Say how many lines in this listing include the word "link", with no other words in the reply.

*-*-*

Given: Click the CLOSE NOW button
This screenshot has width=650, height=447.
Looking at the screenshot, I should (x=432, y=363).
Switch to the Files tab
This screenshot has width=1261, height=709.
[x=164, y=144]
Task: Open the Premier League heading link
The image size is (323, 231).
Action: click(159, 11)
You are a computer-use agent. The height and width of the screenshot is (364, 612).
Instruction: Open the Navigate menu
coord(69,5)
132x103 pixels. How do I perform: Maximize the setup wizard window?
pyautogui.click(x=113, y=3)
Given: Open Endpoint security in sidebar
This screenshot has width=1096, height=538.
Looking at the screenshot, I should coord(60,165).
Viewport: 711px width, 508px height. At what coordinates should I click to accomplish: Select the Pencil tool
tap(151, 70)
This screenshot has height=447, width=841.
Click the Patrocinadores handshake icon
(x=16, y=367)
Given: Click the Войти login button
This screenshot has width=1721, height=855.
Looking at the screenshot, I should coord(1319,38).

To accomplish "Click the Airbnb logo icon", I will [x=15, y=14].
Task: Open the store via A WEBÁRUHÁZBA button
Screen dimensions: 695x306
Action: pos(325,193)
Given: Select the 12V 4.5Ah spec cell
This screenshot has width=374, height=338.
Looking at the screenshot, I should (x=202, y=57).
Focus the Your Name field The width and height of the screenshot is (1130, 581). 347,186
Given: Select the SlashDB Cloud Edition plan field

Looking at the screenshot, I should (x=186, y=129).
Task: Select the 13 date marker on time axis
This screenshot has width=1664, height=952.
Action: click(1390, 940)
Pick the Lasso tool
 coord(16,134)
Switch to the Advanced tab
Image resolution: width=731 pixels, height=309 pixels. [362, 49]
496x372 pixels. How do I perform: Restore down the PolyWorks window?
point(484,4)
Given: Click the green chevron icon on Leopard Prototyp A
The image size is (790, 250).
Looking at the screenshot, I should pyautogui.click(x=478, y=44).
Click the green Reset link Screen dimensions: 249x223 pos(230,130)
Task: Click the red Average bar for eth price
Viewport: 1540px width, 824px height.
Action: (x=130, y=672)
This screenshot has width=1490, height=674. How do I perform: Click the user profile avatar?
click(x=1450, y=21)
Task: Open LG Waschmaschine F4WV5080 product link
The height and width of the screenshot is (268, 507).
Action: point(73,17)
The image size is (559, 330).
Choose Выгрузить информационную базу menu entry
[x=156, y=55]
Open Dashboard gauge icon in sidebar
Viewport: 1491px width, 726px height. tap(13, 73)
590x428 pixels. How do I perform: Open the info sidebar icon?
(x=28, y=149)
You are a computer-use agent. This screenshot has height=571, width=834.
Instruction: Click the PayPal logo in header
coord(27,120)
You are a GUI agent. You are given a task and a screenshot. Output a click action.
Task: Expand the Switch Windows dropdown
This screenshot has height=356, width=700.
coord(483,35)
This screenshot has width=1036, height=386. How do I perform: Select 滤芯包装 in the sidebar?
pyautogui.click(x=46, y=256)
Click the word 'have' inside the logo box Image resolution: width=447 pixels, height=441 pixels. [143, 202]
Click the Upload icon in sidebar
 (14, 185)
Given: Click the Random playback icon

*-*-*

Solution
3